[Assignment]
Would you please retype, exactly, the lines of the listing below between the line with "Александр Борцов (176, 95)" and the line with "Политика приватности (427, 2570)", inclusive?

===== Material provided =====

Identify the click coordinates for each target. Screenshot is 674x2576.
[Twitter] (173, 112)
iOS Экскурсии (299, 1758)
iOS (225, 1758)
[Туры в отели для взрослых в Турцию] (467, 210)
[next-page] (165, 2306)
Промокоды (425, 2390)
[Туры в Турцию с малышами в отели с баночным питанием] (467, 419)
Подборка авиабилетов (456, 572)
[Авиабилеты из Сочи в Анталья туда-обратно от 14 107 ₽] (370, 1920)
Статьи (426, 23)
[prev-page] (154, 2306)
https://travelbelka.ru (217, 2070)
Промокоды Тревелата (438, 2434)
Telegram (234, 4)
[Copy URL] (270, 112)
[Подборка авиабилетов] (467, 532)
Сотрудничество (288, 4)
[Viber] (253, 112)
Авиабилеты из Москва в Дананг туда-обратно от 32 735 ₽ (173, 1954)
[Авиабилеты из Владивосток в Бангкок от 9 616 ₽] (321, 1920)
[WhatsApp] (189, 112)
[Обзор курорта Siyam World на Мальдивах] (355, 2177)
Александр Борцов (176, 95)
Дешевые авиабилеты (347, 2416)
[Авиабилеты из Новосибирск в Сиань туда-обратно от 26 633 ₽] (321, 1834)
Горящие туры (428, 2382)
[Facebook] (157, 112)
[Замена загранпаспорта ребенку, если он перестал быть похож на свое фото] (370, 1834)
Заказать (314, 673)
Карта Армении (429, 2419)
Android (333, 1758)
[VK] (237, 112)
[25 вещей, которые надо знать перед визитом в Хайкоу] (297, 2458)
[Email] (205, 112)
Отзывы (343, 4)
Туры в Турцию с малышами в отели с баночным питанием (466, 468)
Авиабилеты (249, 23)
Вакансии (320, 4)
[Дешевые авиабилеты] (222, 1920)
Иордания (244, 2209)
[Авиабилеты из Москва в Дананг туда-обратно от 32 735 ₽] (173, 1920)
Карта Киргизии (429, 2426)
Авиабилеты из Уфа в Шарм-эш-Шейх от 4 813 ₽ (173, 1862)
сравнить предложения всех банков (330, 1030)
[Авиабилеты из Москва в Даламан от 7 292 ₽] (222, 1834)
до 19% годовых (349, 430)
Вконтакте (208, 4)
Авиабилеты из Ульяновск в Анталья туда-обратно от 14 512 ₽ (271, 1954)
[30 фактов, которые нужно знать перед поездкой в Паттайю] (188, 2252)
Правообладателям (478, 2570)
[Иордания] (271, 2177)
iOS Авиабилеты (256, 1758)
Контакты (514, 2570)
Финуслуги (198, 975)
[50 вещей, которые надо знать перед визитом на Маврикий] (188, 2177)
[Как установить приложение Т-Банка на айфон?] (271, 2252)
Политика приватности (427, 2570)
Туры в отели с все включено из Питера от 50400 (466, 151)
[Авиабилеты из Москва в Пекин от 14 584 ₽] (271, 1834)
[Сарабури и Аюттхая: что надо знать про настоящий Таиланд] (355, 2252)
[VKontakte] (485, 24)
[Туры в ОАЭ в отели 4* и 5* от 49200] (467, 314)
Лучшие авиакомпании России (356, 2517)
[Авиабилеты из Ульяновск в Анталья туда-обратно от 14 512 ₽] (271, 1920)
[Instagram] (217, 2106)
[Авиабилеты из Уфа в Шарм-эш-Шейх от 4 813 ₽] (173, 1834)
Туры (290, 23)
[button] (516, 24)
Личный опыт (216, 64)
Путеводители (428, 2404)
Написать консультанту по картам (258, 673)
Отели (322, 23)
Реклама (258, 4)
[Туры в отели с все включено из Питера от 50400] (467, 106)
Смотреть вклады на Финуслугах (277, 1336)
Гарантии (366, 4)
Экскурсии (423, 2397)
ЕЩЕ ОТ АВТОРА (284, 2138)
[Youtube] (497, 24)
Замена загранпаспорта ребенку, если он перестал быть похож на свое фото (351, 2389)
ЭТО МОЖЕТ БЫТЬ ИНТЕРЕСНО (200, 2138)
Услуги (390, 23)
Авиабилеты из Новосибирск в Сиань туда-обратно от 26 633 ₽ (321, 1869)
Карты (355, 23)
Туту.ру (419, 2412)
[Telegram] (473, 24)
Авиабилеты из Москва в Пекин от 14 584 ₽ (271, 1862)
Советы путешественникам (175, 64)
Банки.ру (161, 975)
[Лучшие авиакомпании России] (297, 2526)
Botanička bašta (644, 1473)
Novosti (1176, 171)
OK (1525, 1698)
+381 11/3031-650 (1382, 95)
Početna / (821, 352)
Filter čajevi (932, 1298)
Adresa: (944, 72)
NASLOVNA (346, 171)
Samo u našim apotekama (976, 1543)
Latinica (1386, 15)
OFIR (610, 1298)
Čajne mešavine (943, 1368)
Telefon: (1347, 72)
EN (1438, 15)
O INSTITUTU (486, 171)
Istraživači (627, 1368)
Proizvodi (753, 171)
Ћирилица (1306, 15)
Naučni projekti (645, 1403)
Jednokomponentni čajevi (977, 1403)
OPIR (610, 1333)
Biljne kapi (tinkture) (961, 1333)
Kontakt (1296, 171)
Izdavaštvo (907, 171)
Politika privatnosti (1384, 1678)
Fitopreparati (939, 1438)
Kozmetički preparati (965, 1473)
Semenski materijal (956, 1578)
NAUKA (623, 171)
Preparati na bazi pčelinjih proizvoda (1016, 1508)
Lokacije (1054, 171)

=====

[Solution to this problem]
Александр Борцов (176, 95)
Дешевые авиабилеты (347, 2416)
[Авиабилеты из Новосибирск в Сиань туда-обратно от 26 633 ₽] (321, 1834)
Горящие туры (428, 2382)
[Facebook] (157, 112)
[Замена загранпаспорта ребенку, если он перестал быть похож на свое фото] (370, 1834)
Заказать (314, 673)
Карта Армении (429, 2419)
Android (333, 1758)
[VK] (237, 112)
[25 вещей, которые надо знать перед визитом в Хайкоу] (297, 2458)
[Email] (205, 112)
Отзывы (343, 4)
Туры в Турцию с малышами в отели с баночным питанием (466, 468)
Авиабилеты (249, 23)
Вакансии (320, 4)
[Дешевые авиабилеты] (222, 1920)
Иордания (244, 2209)
[Авиабилеты из Москва в Дананг туда-обратно от 32 735 ₽] (173, 1920)
Карта Киргизии (429, 2426)
Авиабилеты из Уфа в Шарм-эш-Шейх от 4 813 ₽ (173, 1862)
сравнить предложения всех банков (330, 1030)
[Авиабилеты из Москва в Даламан от 7 292 ₽] (222, 1834)
до 19% годовых (349, 430)
Вконтакте (208, 4)
Авиабилеты из Ульяновск в Анталья туда-обратно от 14 512 ₽ (271, 1954)
[30 фактов, которые нужно знать перед поездкой в Паттайю] (188, 2252)
Правообладателям (478, 2570)
[Иордания] (271, 2177)
iOS Авиабилеты (256, 1758)
Контакты (514, 2570)
Финуслуги (198, 975)
[50 вещей, которые надо знать перед визитом на Маврикий] (188, 2177)
[Как установить приложение Т-Банка на айфон?] (271, 2252)
Политика приватности (427, 2570)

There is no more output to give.